## Problem details
Copy out each of the following lines word for word, without the pictures.
>> start Data in this exercise
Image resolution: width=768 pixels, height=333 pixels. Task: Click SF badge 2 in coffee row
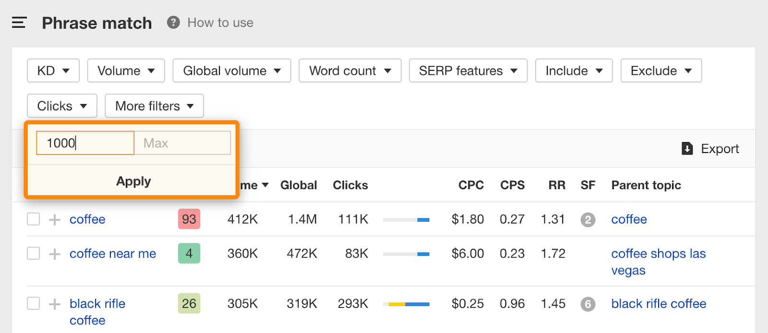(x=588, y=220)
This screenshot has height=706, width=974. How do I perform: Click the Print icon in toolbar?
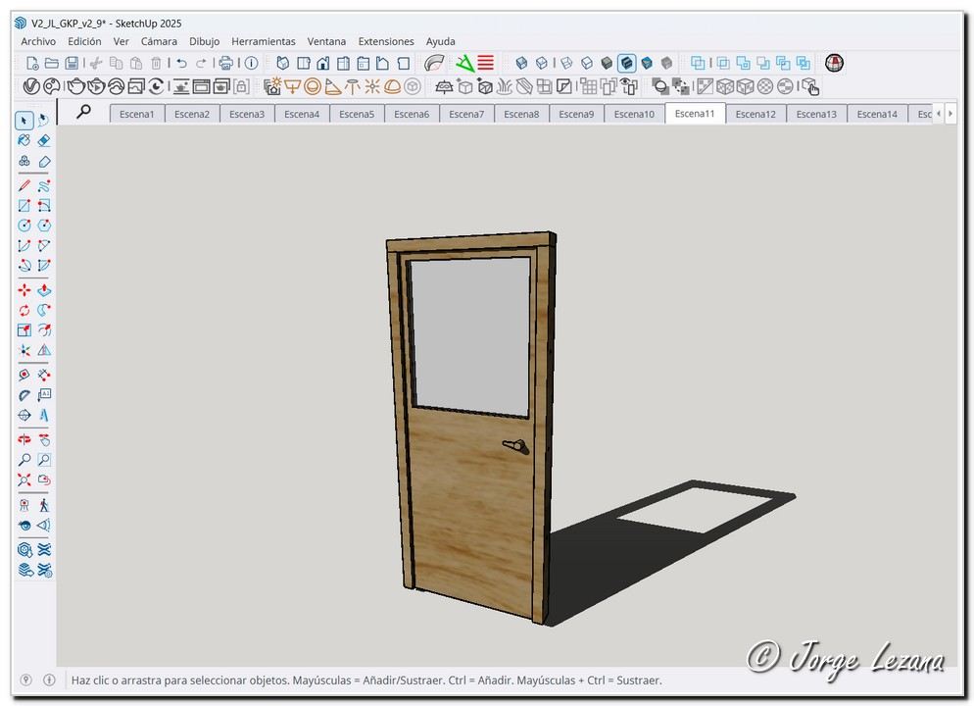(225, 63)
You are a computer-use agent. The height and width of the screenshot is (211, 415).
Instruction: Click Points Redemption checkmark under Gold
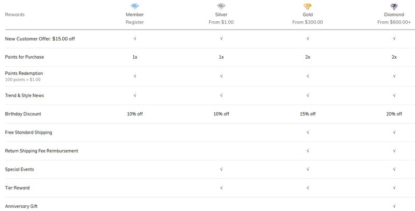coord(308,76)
>> end Data in this exercise
## Answer to this task
Image resolution: width=768 pixels, height=333 pixels. Task: Click SF badge 2 in coffee row
(x=588, y=220)
This screenshot has height=706, width=974. How do I perform: Click the Print icon in toolbar?
(225, 63)
You are a computer-use agent. The height and width of the screenshot is (211, 415).
Instruction: Click Points Redemption checkmark under Gold
coord(308,76)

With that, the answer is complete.